According to PWC’s First-quarter 2015 oil & gas industry mergers and acquisitions analysis report, mergers and acquisitions activity in the oil and gas industry stalled in the first quarter of 2015. The large swing in oil prices over the past 10 months has been a major factor in continued low deal volumes with 39 oil and gas deals (valued at over $50 million) representing a total value of $34.5 billion in Q1 2015 as compared to 70 deals with a total value of $103.5 billion for the same period a year earlier. While the number and value of deals in the upstream, oilfield services and downstream segments during the first three months of 2015 either decreased or remained the same as the respective levels in the corresponding period in 2014, midstream deals increased in volume and value by 47% and 398%, respectively.

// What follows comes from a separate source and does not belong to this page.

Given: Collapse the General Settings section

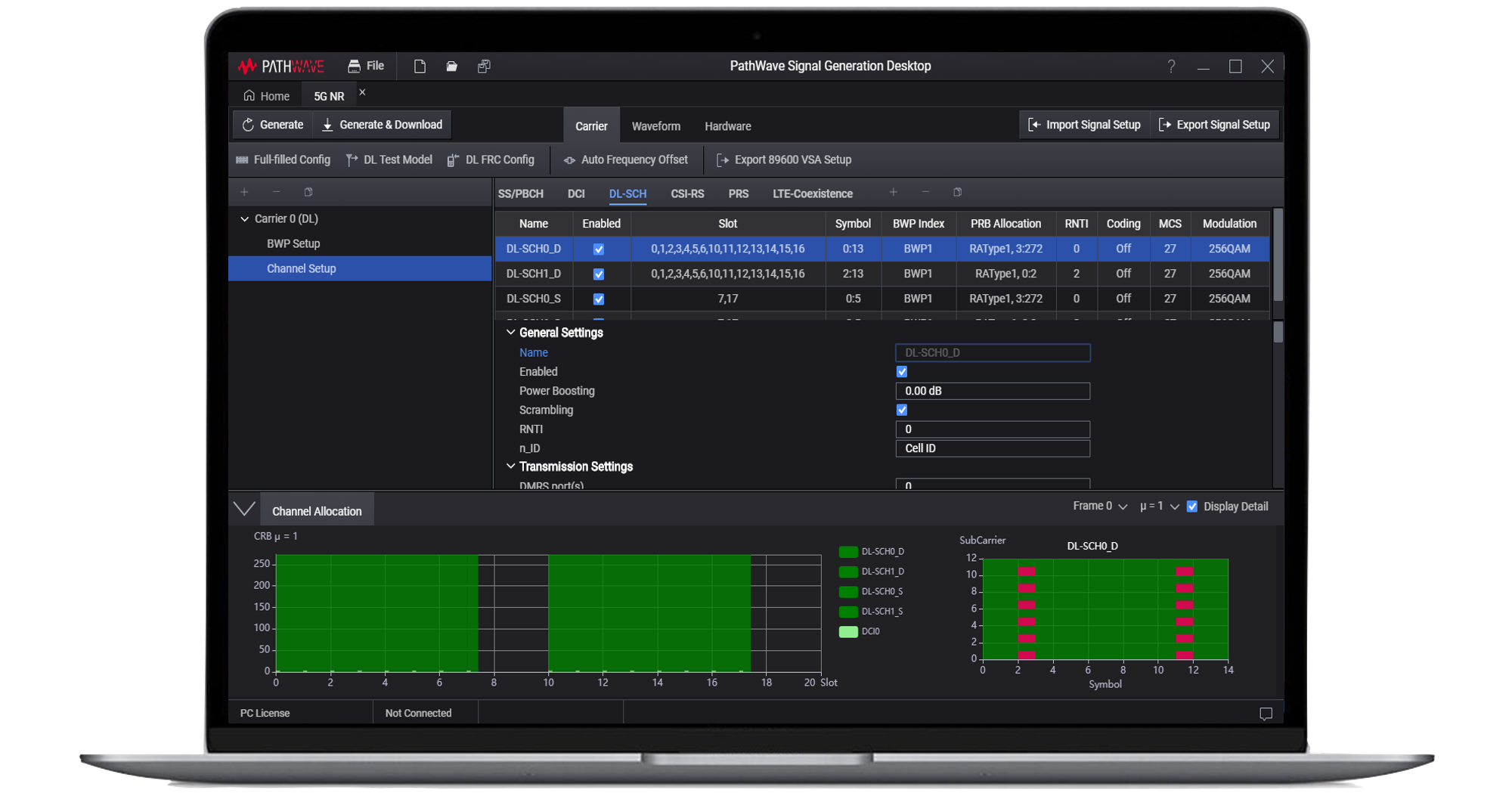Looking at the screenshot, I should (x=510, y=332).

From a macro perspective, oil and gas M&A transaction activity is typically muted during times of falling oil prices due to a widening bid / ask spread between buyers and sellers. Historical experience supports a pattern of limited M&A activity during a fall in oil prices, but once prices stabilize and the industry adopts the new pricing environment, M&A activity will typically increase to normalized levels. So, despite the slump in M&A activity in the oil and gas industry in the first quarter, the level of activity may rise over the next several months in light of the following:
- Industry players have begun to adopt the new pricing environment as oil prices have remained relatively stable over the past few months, which provides more certainty to buyers and sellers in negotiating and pricing deals. In fact this has already begun to occur as transaction activity has picked up materially in Q2 2015 highlighted by a couple major transactions (most notably Shell’s $82 billion acquisition of BG).
- There is a large backlog of transactions that stalled when oil prices started to fall in September 2014, which may be revived, although with different pricing expectations.
- High domestic and international interest for North American shale opportunities drove the substantial M&A activity seen in 2014 (as noted in a PWC press release) and this interest persists with activity expected to return as prices stabilize.
- If oil prices remain at current levels for extended periods and as hedges roll off, some companies will face increasing balance sheet issues and distressed company sales are a potential outcome.
- The private equity sector has a significant amount of capital to deploy in the oil and gas industry. According to a recent Financial Times article, more than $40 billion of private equity funds are earmarked for exploration and production deals. Private equity firms will seek opportunities to acquire assets at reduced prices as distressed sales may begin to increase and as some oil and gas companies attempt to sell off assets in an effort to raise capital and cut costs amidst the pressure of lower oil prices.
It is important to note, however, that any increase in M&A activity is underpinned by a stable or increasing oil price and any drastic fall would likely extend the period of slow oil and gas M&A activity.